Fakta Menarik di balik Laporan Keuangan Tianshi 4

Part 4 dari Laporan keuangan Tianshi membahas lebih lanjut berbagai masalah tiens seperti fakta ttg pabrik kontrakannya, masalah pajak, dll.

Laporan keuangan tianshi (full version) bisa di lihat di link ini atau klik di sini

WE MAY NOT BE REFUNDED MONIES WE HAVE PAID FOR THE TIENS YIHAI PROPERTY.

In 2005, the Chinese central government issued its “Adjustment of Macro-Economic Policy”. This policy implemented a new system of investment and use of state-owned assets, including land. Pursuant to this policy, local government organizations adjusted and re-allotted projects, including investment, construction and reconstruction of state-owned resources. As a result, projects and enterprises that had been affected, including Tiens Yihai, were awaiting further decisions by state and local government.

On November 10, 2006, Tiens International and the Local Government entered into a supplemental agreement pursuant to which the parties have agreed to the acquisition of land use rights by Tiens Yihai of a reduced 486 mu (80 acres) parcel of land. In order to proceed with the purchase of land use rights of the property by Tiens Yihai, Tianshi Holdings is required to provide a loan of $6.4 million to the Local Government for relocation costs for people living on the property. The $6.4 million loan is to be funded in two installments:

• The first installment of $3.2 million was paid on November 27, 2006.

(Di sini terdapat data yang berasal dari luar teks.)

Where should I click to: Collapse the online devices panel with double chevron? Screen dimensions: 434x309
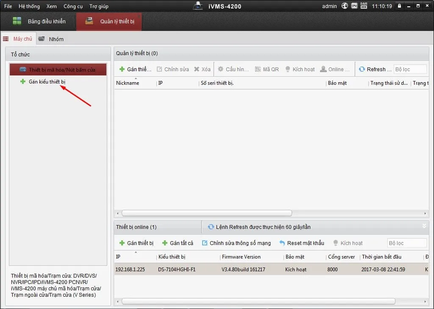[424, 226]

• The second installment of $3.2 million is to be paid after Tiens Yihai obtains a construction license to develop the property. The parties have agreed to allow Tianshi Holdings to reduce this second installment by the amount of the $1.6 million refund due to it.

In return for the loan, Tiens Yihai will receive a tax credit in the amount of the loan. In March 2007, we received notice that the Local Government had approved the land use rights for 50 acres of the Tiens Yihai property. As a result of the reduction in the number of acres for which we have received land use rights and continued uncertainty relating to the Tiens Yihai project, management made a decision to suspend the development of the project. We are currently reviewing alternative commercial uses for the Tiens Yihai site, as well as the possibility of selling the land use rights to a third party. If Tiens Yihai does not proceed with construction on the Tiens Yihai site or is not able to sell the land use rights to a third party, it is not clear whether the Local Government will return the $1.6 million it previously agreed to refund or repay the initial loan of $3.2 million made in November 2006.

Yah kena sita ya , pabrik Tianshi di Cina
Akibat kebijakan ekonomi makro RRC sendiriJadi Tianshi masi ngontrak tanah / sewa tanah nih ya dari Pemda , masi hutang 6,4 juta dollar ama pemerintah daerah ?
Cicilan kontrak dibayar 3,2 juta dollar dulu deh 2006

Jadi bila Tiens tidak sanggup memenuhi target pembangunan kantor dan pabrik nya di Tiajin , atau tidak berhasil menjualnya pada pihak ke 3, tidak jelas, apakah Pemda Tianjin sesudah menyita pabrik dan asset tianshi, akan mau mengembalikan cicilan yang udah dibayar Tianshi sejumlah 3,2 juta dollar

KASIHAN YA TIANSHI,
JADI RAKYAT INDONESIA HARUS CARIKAN TERUS UANG BUAT PAK LI BIAR BISA BAYAR KONTRAK KANTORNYA DI TIANJIN SANA…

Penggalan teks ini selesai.